Örneğin bizim The Barn’ın ekibi hep Trakya’nın gençleri. Bulgar göçmenleri, patriotlar, çiftçi ailelerinin çocukları; lise ve üniversite eğitimlerini dahi bu topraklarda almış gençler. Selimpaşa Turizm Meslek Lisesi, Rumeli Üniversitesi Gastronomi bölümü bizi sürekli besleyen eğitim kurumları. Biz de stajdan öğrenci alır sonra da meslek sahibi yapar, ilk işverenleri oluruz. İstanbul’un bu kadar içinde, bu kadar zengin tarım arazilerinin ve üreticilerin olduğu bir ilçe Silivri. The Barn ekibinin menüleri de Trakya’nın gastronomik mirasını taşır.
Çizgisi Olanlarla Kısa Kısa
- En sevdiğiniz şehir?
İstanbul. Hem en sevdiğim hem en sevmediğim…
- Hidden Gem noktanız?
Lizbon sokaklarında vakit geçirmekten büyük huzur duyuyorum.

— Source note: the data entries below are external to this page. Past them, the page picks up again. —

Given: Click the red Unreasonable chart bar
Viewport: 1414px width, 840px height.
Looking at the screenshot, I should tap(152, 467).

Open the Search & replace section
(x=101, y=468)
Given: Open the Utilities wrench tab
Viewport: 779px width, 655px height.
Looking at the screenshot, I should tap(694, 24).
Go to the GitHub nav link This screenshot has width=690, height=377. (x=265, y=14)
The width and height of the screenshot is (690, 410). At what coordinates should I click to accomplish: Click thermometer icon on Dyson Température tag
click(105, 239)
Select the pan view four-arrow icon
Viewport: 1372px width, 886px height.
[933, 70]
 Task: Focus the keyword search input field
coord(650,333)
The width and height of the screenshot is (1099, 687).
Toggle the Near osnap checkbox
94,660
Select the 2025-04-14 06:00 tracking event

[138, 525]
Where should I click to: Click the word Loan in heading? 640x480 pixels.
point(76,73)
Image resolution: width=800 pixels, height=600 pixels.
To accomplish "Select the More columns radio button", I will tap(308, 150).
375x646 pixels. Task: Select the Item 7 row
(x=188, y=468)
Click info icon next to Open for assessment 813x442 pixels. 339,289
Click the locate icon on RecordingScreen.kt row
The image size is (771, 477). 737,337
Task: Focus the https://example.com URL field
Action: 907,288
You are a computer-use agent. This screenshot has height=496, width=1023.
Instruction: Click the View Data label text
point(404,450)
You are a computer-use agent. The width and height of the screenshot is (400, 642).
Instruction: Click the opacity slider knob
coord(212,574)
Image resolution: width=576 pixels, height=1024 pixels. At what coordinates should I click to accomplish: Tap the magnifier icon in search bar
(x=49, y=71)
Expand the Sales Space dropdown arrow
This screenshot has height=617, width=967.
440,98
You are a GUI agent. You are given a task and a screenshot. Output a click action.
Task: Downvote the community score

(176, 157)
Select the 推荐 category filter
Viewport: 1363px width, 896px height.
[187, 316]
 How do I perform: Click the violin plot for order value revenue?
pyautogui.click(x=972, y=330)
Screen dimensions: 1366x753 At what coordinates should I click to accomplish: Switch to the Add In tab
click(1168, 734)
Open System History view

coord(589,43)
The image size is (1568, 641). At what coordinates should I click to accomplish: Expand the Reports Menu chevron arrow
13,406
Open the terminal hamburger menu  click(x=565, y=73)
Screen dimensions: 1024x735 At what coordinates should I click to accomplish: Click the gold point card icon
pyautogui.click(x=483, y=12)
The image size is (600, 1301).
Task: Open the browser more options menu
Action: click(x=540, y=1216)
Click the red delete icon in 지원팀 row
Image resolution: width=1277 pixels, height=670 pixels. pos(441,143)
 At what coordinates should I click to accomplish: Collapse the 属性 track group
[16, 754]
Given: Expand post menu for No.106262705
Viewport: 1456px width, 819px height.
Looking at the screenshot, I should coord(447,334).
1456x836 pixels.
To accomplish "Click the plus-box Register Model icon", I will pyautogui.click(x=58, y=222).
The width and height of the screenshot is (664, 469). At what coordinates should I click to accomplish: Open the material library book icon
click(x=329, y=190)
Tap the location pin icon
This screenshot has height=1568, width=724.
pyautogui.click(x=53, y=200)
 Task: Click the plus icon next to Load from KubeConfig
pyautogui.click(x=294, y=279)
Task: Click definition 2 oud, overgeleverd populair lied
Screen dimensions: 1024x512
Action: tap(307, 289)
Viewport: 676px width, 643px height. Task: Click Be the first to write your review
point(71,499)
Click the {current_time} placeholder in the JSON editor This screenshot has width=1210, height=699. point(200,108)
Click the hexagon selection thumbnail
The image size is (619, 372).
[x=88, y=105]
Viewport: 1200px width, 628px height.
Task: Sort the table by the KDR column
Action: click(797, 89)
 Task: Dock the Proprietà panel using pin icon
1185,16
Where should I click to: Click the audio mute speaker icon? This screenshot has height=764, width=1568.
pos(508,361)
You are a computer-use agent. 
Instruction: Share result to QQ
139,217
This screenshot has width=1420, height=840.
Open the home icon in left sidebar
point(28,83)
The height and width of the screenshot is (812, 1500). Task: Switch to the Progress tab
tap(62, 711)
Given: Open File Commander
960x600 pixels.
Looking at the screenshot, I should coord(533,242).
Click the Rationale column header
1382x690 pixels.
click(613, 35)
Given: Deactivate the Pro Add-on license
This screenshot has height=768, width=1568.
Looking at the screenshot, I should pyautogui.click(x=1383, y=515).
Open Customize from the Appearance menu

- Dünyadan favori seyahat gastronomi rotaları?
Portekiz bağ rotası – özellikle Vinho Verde bölgesindeki deneyim otelleri ve şaraphaneler. Urla bağ ve gastronomi rotası. Yunanistan – Anti Paros.
- Uğruna seyahat edeceğiniz restoranlar?
Noma için seyahat etmişliğim var. Belcanto için de seyahat edeceğim.
- Dünyadan favori mutfağınız?
Danimarka ve Lizbon’da özellikle plant based restoranları seviyorum.
- Vazgeçemediğiniz lezzet?
Pekmez.
- Vazgeçemediğiniz sokak lezzeti?
Kestane.
- Hayatınızda unutulmaz yeri olan kitap ve filmler
Kitapta: Latife Tekin hayranıyım, Berci Kristin Çöp Masalları dönüp dönüp okuduğum eser. Gabriel García Márquez’in Yüzyıllık Yalnızlık da çok sevdiklerimden. Filmde ise çocuklarım olduktan sonra Boyhood, öncesinde Forrest Gump ve Truman Show. Tiyatroda ise Devekuşu Kabare, çocukluk unutulmuyor.
*Bu içerik Wings Card sponsorluğunda hazırlanmıştır.